4

I have a question about the Microsoft PPL library, and parallel programming in general. I am using FFTW to perform a large set (100,000) of 64 x 64 x 64 FFTs and inverse FFTs. In my current implementation, I use a parallel for loop and allocate the storage arrays within the loop. I have noticed that my CPU usage only tops out at about 60-70% in these cases. (Note this is still better utilization than the built in threaded FFTs provided by FFTW which I have tested). Since I am using fftw_malloc, is it possible that excessive locking is occurring which is preventing full usage?

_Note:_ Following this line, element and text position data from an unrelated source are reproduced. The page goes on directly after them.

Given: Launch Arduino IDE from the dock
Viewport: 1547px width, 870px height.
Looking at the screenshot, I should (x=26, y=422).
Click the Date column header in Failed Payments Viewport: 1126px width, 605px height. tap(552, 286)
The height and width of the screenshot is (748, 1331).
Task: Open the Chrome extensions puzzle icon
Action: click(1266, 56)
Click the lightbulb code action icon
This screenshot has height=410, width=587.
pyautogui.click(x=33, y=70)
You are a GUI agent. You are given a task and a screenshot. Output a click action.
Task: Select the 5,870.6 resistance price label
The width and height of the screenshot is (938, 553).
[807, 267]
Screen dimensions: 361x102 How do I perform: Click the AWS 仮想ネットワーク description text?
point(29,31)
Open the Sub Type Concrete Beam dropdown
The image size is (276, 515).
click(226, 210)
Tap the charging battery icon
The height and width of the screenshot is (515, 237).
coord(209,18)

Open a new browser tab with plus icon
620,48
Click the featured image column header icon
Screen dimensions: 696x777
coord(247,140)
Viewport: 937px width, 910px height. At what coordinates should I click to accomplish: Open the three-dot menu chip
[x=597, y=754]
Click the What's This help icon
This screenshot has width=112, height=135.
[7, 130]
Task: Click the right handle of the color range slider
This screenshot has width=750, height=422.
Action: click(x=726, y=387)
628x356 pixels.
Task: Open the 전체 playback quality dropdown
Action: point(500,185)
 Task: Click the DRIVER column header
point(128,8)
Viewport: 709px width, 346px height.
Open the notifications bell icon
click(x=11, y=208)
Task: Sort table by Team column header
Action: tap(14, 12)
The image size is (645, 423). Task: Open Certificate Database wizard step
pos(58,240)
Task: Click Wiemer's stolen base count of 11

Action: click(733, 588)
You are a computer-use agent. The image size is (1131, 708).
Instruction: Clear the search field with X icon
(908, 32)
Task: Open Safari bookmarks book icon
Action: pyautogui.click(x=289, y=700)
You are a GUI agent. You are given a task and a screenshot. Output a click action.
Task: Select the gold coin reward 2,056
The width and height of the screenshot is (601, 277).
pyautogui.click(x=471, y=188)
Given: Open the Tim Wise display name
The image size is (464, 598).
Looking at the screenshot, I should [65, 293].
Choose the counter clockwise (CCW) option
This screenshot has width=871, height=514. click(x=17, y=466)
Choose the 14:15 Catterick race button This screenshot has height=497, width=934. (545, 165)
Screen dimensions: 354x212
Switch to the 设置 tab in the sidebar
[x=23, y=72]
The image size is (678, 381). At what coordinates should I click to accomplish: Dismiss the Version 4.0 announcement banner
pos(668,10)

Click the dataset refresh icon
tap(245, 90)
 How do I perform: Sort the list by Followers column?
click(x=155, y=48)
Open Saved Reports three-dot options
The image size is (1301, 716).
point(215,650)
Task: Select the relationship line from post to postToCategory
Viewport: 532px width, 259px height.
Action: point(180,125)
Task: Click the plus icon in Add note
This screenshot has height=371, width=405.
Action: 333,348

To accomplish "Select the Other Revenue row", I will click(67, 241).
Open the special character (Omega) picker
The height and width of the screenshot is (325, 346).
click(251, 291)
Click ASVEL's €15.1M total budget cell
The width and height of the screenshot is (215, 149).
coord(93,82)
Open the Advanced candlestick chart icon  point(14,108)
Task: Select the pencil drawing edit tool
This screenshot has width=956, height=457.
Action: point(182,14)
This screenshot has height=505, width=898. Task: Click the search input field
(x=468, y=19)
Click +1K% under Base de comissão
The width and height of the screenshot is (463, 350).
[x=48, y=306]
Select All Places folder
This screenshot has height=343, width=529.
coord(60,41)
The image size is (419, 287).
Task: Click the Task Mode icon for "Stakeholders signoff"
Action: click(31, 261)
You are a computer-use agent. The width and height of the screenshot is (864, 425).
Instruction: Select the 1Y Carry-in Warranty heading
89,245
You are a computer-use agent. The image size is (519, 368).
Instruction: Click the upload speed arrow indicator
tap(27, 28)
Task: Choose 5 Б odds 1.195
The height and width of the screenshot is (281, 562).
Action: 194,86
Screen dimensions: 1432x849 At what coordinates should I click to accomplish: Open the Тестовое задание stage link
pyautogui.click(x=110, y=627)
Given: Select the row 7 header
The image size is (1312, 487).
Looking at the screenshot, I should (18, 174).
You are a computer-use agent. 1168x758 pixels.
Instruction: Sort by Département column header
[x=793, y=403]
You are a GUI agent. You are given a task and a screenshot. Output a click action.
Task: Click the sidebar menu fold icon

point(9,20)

In light of this, is it advisable to preallocate the storage arrays for each thread before the main processing loop, so no locks are required within the loop itself? And if so, how is this possible with the MSFT PPL library? I have been using OpenMP before, in that case it is simple enough to get a thread ID using supplied functions. I have not however seen a similar function in the PPL documentation.

Stephan Dollberg
  • 27,667
  • 11
  • 72
  • 104
Kyle Lynch
  • 235
  • 1
  • 3
  • 6

2 Answers2

2

I am just answering this because nobody has posted anything yet.

Mutex(e)s can wreak havoc on performance if heavy locking is required. In addition if a lot of memory (re)-allocation is needed, that can also decrease performance and limit it to your memory bandwidth. Like you said a preallocation which later threads operate on can be usefull. However this requires that you have a fixed threadcount and that you spread your workload balanced on all threads.

Concerning the PPL thread_id functions, I can only speak about Intel-TBB, which however should be pretty similiar to PPL. TBB - and I suppose also PPL - is not speaking of threads directly, instead they are talking about tasks, the aim of TBB was to abstract these underlaying details away from the user, thus it does not provide a thread_id function.

Stephan Dollberg
  • 27,667
  • 11
  • 72
  • 104
  • Thanks for the quick reply. I agree with you, the bottleneck appears to be related to the large number of memory allocations; as the FFT size is decreased, the relative parallel speedup increases (e.g., 16x16x16 gives almost linear speedup with cores and 100% utilization). Knowing that PPL is a tasked based framework, do you know of any way to do a memory allocation then for each task? (and not necessarily each loop iteration, as is done now) Basically, having a dynamically allocated set of private data for each thread/task. – Kyle Lynch Apr 04 '12 at 10:17
  • I apologize in advance for my naivety with regard to these frameworks; my background is in engineering, not CS. – Kyle Lynch Apr 04 '12 at 10:21
  • @KyleLynch Well, assuming your workload is balanced, I can think of the following: Keep the grainsize as big as possible, and then in your worker allocate the memory before the loop. EDIT: I just checked the ppl::parallel_for out and the interface is indeed a little bit different from tbb. The advantage of TBB here is that you can work better with a range. For the same behaviour in PPL you probably have to kinda write a wrapper function. I hope the code explains what I mean. http://pastebin.com/Tg4FL6KB – Stephan Dollberg Apr 04 '12 at 12:01
  • Thanks very much! Your suggestions are helpful. I was also able to find a way to control the granularity a bit better using PPL from this link: http://msdn.microsoft.com/en-us/library/gg663527.aspx It now works much better. – Kyle Lynch Apr 04 '12 at 15:47
0

Using PPL I have had good performance with an application that does a lot of allocations by using a Concurrency::combinable to hold a structure containing memory allocated per thread.

In fact you don't have to pre-allocate you can check the value of your combinable variable with ->local() and allocate it if it is null. Next time this thread is called it will already be allocated.

Of course you have to free the memory when all task are done which can be done using: with something like:

combine_each([](MyPtr* p){ delete p; });
Wahyu Kristianto
  • 5,642
  • 5
  • 36
  • 59